Exercise prompt
Output the entries below so that they read exactly as they do now.

[Pixel coordinate grounding data]
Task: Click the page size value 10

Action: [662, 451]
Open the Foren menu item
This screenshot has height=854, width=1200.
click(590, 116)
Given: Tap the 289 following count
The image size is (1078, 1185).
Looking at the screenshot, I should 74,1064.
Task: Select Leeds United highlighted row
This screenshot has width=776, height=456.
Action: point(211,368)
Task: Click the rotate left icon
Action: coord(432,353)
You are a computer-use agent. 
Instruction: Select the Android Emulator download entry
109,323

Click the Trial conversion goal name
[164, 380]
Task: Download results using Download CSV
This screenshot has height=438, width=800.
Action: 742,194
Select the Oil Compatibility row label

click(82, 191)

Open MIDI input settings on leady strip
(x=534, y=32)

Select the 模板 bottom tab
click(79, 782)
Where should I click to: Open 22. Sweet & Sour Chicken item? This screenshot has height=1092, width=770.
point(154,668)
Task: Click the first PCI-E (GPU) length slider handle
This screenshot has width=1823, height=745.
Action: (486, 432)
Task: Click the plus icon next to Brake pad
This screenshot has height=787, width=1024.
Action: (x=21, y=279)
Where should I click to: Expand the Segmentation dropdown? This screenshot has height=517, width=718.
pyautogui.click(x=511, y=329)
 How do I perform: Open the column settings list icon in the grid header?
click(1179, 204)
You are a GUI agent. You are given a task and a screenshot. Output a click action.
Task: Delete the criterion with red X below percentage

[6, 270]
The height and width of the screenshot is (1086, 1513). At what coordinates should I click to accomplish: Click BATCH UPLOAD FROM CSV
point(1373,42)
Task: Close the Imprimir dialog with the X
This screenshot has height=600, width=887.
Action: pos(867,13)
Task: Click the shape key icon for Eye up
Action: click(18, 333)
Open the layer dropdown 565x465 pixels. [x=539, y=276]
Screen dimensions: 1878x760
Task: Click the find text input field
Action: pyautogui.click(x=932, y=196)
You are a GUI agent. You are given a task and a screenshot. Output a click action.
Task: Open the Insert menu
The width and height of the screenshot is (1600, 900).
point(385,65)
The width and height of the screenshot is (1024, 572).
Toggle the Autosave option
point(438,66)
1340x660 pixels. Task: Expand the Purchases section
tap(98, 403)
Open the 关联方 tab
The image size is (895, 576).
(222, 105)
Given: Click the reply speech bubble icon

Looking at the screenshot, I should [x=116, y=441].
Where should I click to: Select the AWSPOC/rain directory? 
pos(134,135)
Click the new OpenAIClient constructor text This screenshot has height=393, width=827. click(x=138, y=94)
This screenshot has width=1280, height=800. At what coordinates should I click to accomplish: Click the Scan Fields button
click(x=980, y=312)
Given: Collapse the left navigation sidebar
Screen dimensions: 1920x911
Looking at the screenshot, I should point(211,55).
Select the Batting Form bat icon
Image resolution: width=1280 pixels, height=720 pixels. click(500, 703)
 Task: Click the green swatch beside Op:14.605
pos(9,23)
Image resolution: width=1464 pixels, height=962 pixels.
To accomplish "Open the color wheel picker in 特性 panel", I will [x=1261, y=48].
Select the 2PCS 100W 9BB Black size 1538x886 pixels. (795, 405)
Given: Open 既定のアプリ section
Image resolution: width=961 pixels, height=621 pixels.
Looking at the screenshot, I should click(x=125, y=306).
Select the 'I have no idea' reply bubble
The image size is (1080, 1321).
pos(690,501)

Exercise result
Task: Click the page size value 10

Action: [662, 451]
Open the Foren menu item
This screenshot has height=854, width=1200.
click(590, 116)
Given: Tap the 289 following count
The image size is (1078, 1185).
Looking at the screenshot, I should 74,1064.
Task: Select Leeds United highlighted row
This screenshot has width=776, height=456.
Action: point(211,368)
Task: Click the rotate left icon
Action: coord(432,353)
You are a computer-use agent. 
Instruction: Select the Android Emulator download entry
109,323

Click the Trial conversion goal name
[164, 380]
Task: Download results using Download CSV
This screenshot has height=438, width=800.
Action: 742,194
Select the Oil Compatibility row label

click(82, 191)

Open MIDI input settings on leady strip
(x=534, y=32)

Select the 模板 bottom tab
click(79, 782)
Where should I click to: Open 22. Sweet & Sour Chicken item? This screenshot has height=1092, width=770.
point(154,668)
Task: Click the first PCI-E (GPU) length slider handle
This screenshot has width=1823, height=745.
Action: (486, 432)
Task: Click the plus icon next to Brake pad
This screenshot has height=787, width=1024.
Action: (x=21, y=279)
Where should I click to: Expand the Segmentation dropdown? This screenshot has height=517, width=718.
pyautogui.click(x=511, y=329)
 How do I perform: Open the column settings list icon in the grid header?
click(1179, 204)
You are a GUI agent. You are given a task and a screenshot. Output a click action.
Task: Delete the criterion with red X below percentage

[6, 270]
The height and width of the screenshot is (1086, 1513). At what coordinates should I click to accomplish: Click BATCH UPLOAD FROM CSV
point(1373,42)
Task: Close the Imprimir dialog with the X
This screenshot has height=600, width=887.
Action: pos(867,13)
Task: Click the shape key icon for Eye up
Action: click(18, 333)
Open the layer dropdown 565x465 pixels. [x=539, y=276]
Screen dimensions: 1878x760
Task: Click the find text input field
Action: pyautogui.click(x=932, y=196)
You are a GUI agent. You are given a task and a screenshot. Output a click action.
Task: Open the Insert menu
The width and height of the screenshot is (1600, 900).
point(385,65)
The width and height of the screenshot is (1024, 572).
Toggle the Autosave option
point(438,66)
1340x660 pixels. Task: Expand the Purchases section
tap(98, 403)
Open the 关联方 tab
The image size is (895, 576).
(222, 105)
Given: Click the reply speech bubble icon

Looking at the screenshot, I should [x=116, y=441].
Where should I click to: Select the AWSPOC/rain directory? 
pos(134,135)
Click the new OpenAIClient constructor text This screenshot has height=393, width=827. click(x=138, y=94)
This screenshot has width=1280, height=800. At what coordinates should I click to accomplish: Click the Scan Fields button
click(x=980, y=312)
Given: Collapse the left navigation sidebar
Screen dimensions: 1920x911
Looking at the screenshot, I should point(211,55).
Select the Batting Form bat icon
Image resolution: width=1280 pixels, height=720 pixels. click(500, 703)
 Task: Click the green swatch beside Op:14.605
pos(9,23)
Image resolution: width=1464 pixels, height=962 pixels.
To accomplish "Open the color wheel picker in 特性 panel", I will [x=1261, y=48].
Select the 2PCS 100W 9BB Black size 1538x886 pixels. (795, 405)
Given: Open 既定のアプリ section
Image resolution: width=961 pixels, height=621 pixels.
Looking at the screenshot, I should click(x=125, y=306).
Select the 'I have no idea' reply bubble
The image size is (1080, 1321).
pos(690,501)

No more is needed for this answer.